Instructions to follow
In the copy you make of the entries, no picture should appear, and every word must match.

Data records:
• • • • • • •

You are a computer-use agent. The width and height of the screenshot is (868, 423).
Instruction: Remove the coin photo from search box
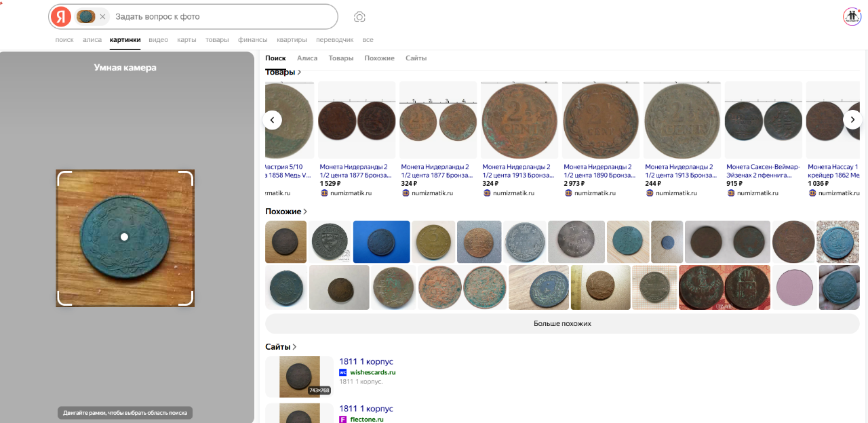[102, 16]
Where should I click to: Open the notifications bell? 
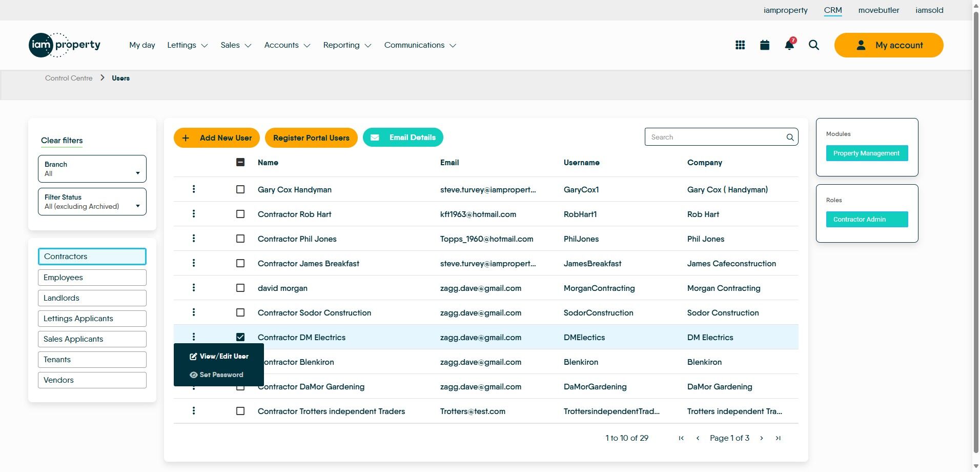pos(789,45)
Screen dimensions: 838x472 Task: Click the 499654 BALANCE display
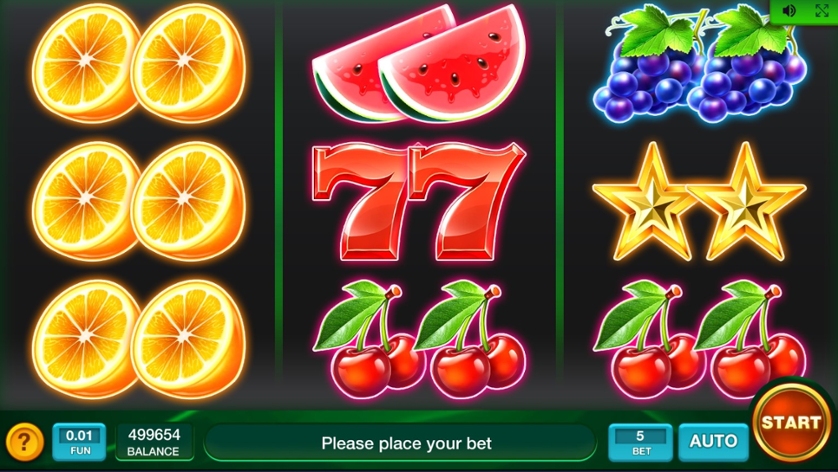tap(154, 442)
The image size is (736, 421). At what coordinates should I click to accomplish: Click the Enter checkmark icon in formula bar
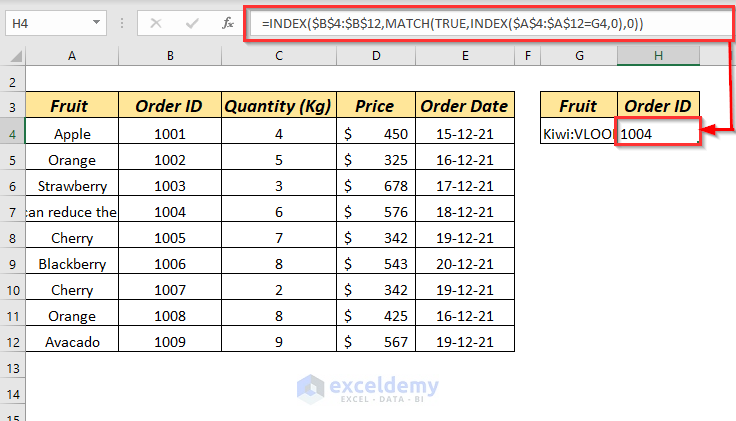pyautogui.click(x=192, y=22)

• • • • • • •

Exercise response
You are a computer-use agent. The width and height of the screenshot is (868, 423).
Instruction: Remove the coin photo from search box
[102, 16]
Where should I click to: Open the notifications bell? 
pos(789,45)
Screen dimensions: 838x472 Task: Click the 499654 BALANCE display
tap(154, 442)
The image size is (736, 421). At what coordinates should I click to accomplish: Click the Enter checkmark icon in formula bar
pyautogui.click(x=192, y=22)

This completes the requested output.